Even though the incident log book at the facility, which is in the West of Ireland, had a record of several sexual incidents last year between residents, the inspector of Mental Health Services found no evidence that gardaí had been told of the alleged incident.
Another alleged incident between a resident and a female staff member this year was also logged, according to the inspector’s report, published yesterday.
In fact, the inspector’s report states that gardaí were made aware of the incidents by “another agency”, and not the HSE, which finally met with gardaí in May.
Des Kavanagh, general secretary of the PNA, wrote to the HSE in April asking “if it is true that a client living [in the facility] has in recent months sexually assaulted a [female staff member] and a fellow client, and if the allegations were correct, what actions had been taken to protect patients and staff”.
The response from the office of the HSE area manager, Catherine Cunningham, said: “Please be advised that it is not true that there have been any sexual assaults in the high support hostel, as outlined in your correspondence.”
The letter went on to say: “There was an incident in the hostel last week [March] and that there would be a review of it shortly.”
Mr Kavanagh said his concern was for patients and staff.
Yesterday, the HSE confirmed it has commissioned an external review that will assess the quality, safety, and appropriateness of care for mental health service users in the region, including examining if incidents are properly reported to both internal and external bodies. It is also reviewing the incidents at the institution.

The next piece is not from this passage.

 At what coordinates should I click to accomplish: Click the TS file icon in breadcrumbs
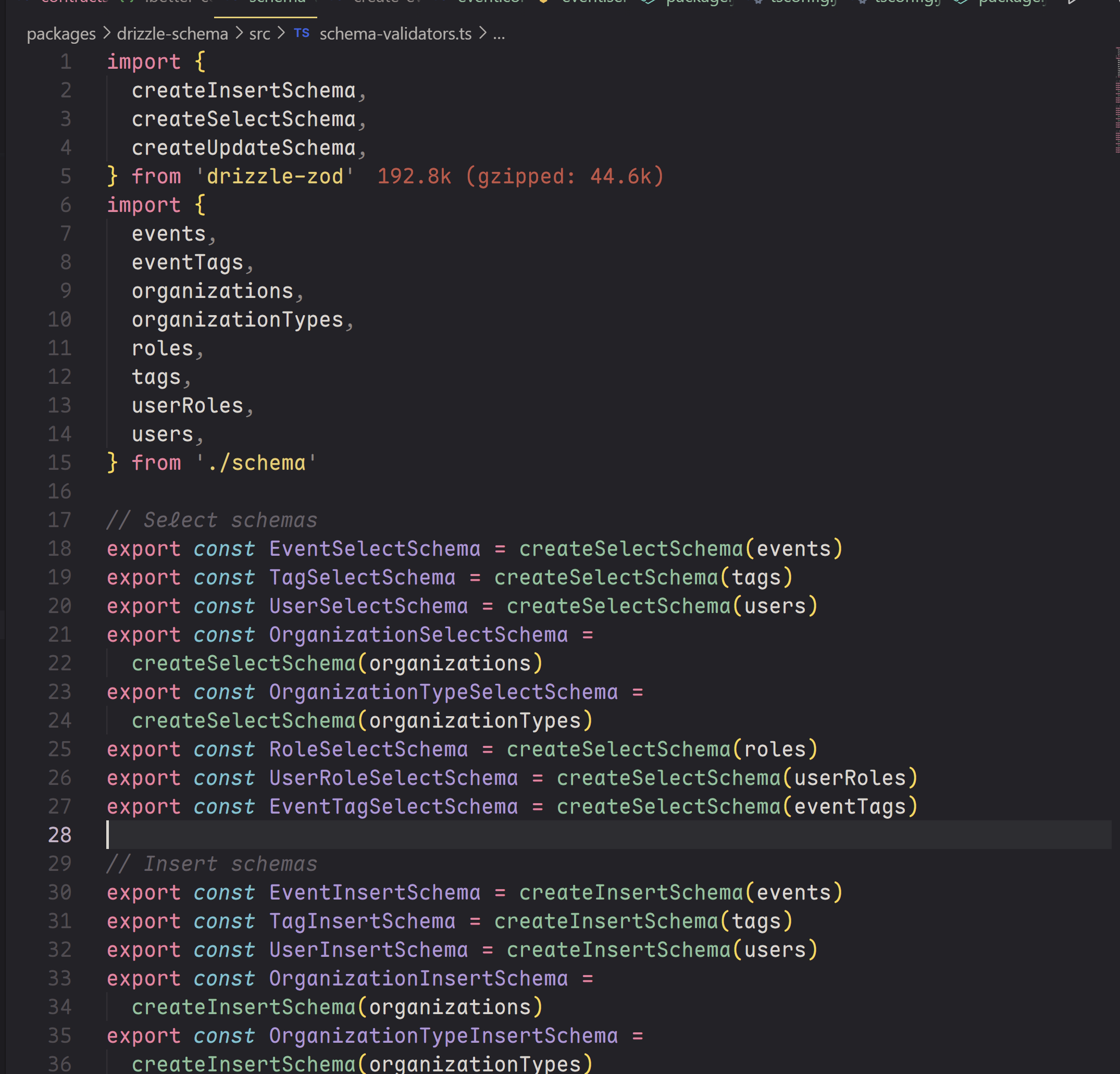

The HSE said: “As both these processes are currently under way, we are unable to comment further at this time. The HSE has reported these matters to the gardaí and safeguards have been put in place to ensure patient safety.”
The inspector, who carried out two unannounced inspections in April and June this year on foot of a number of anonymous complaints, uncovered a further incident of a sexual nature, involving the same male resident, took place between the first and second inspection.
The inspector was unhappy with the response of the service to the incidents with one resident transferred for more than 10 months to “a wholly inappropriate setting”. Even following this arrangement, two further incidents occurred.
“Senior management’s response to these four incidents was slow and many corrective actions proposed by the service had not been implemented some eight weeks after the initial inspection,” the inspector said.
The inspector also found there was “no record of these incidents being discussed in any risk management or clinical governance forum”.
The Mental Health Commission has been in regular correspondence with the HSE since the initial inspection of April 2015 and continues to monitor the steps being taken to address the issues raised, as outlined by the HSE in an implementation plan.